*** PROVIDED MATERIAL ***
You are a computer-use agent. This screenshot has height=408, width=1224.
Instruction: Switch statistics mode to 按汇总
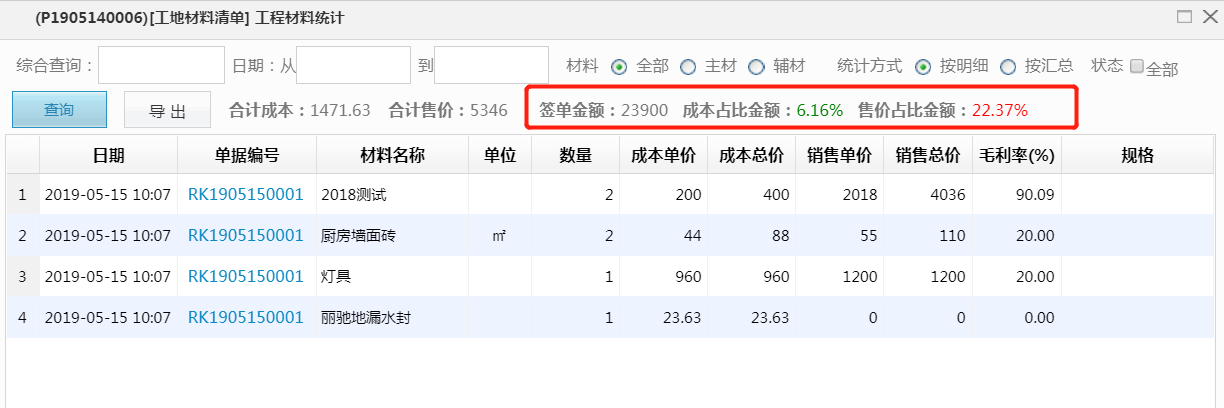(x=1007, y=66)
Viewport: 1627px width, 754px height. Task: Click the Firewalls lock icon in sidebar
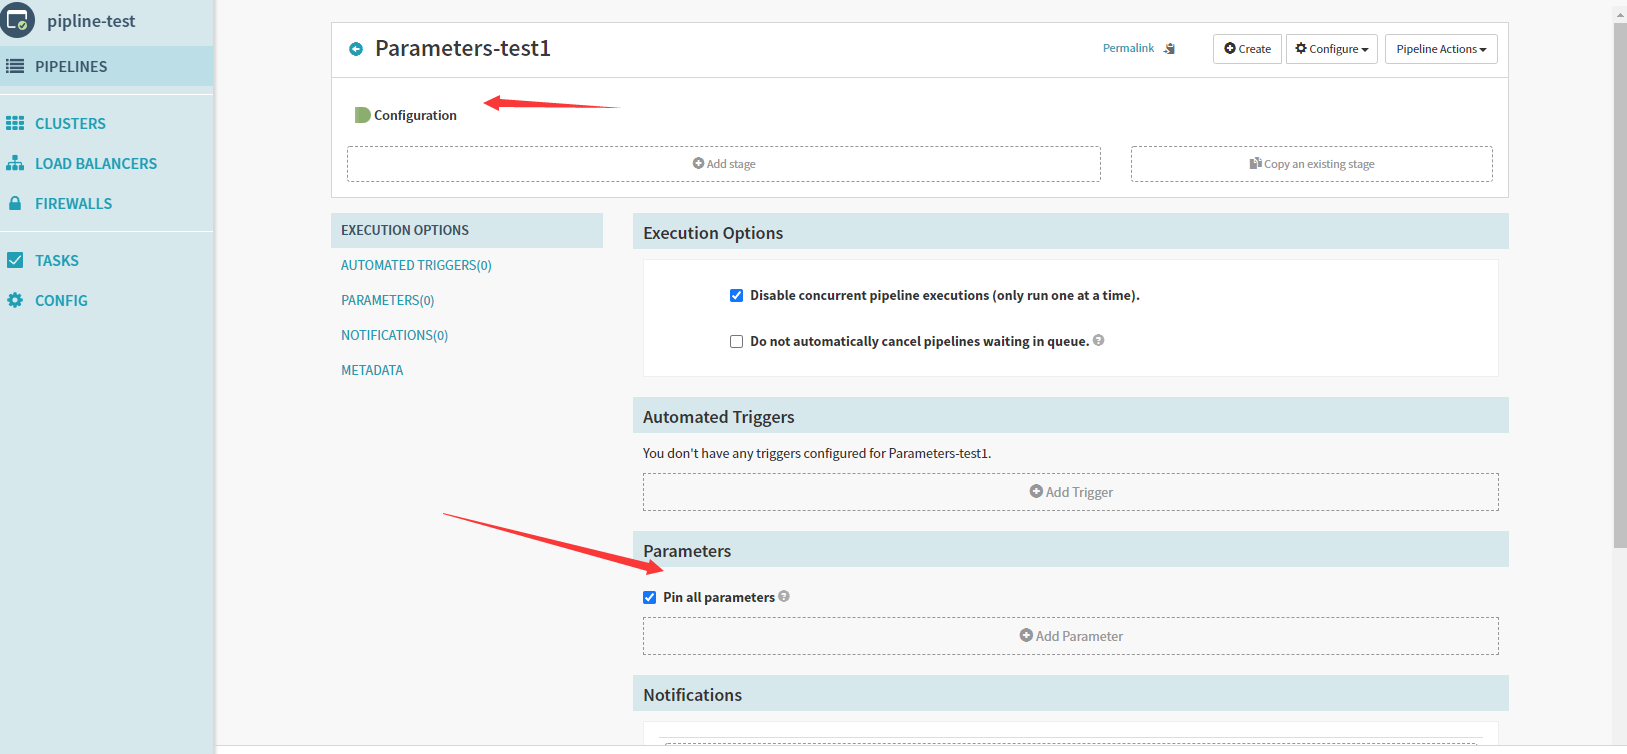(15, 203)
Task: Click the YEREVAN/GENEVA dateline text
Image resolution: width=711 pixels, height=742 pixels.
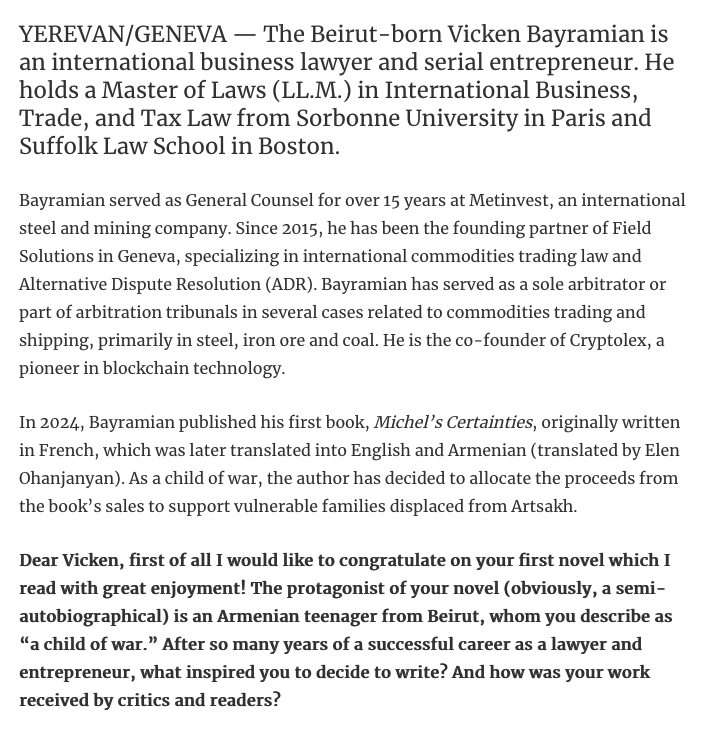Action: (123, 34)
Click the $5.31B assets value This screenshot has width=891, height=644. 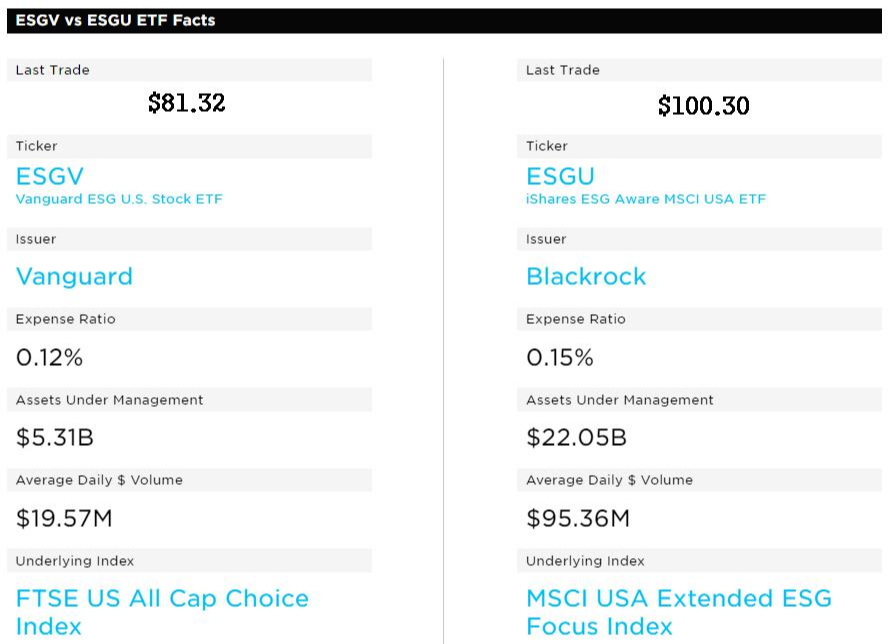coord(55,437)
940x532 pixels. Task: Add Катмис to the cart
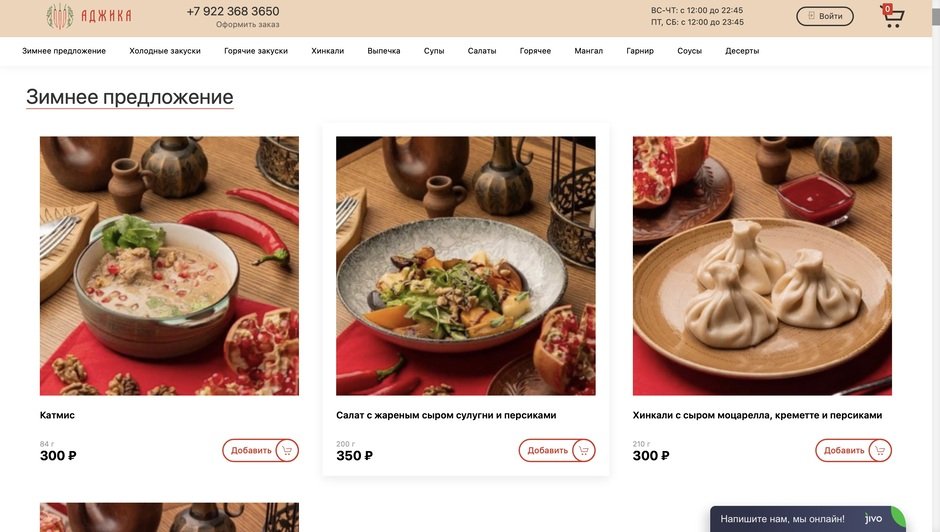[260, 450]
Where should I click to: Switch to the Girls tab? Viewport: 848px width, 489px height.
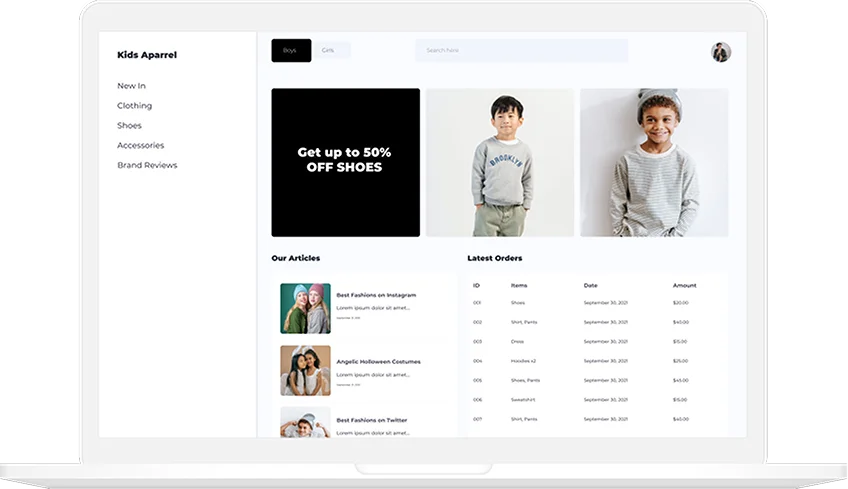tap(329, 50)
***
WHAT TO DO:
Tally the lines of the records that contain the string "Viewport", counting only matches with the same case. Give the number alone.

FINISHED EXERCISE:
2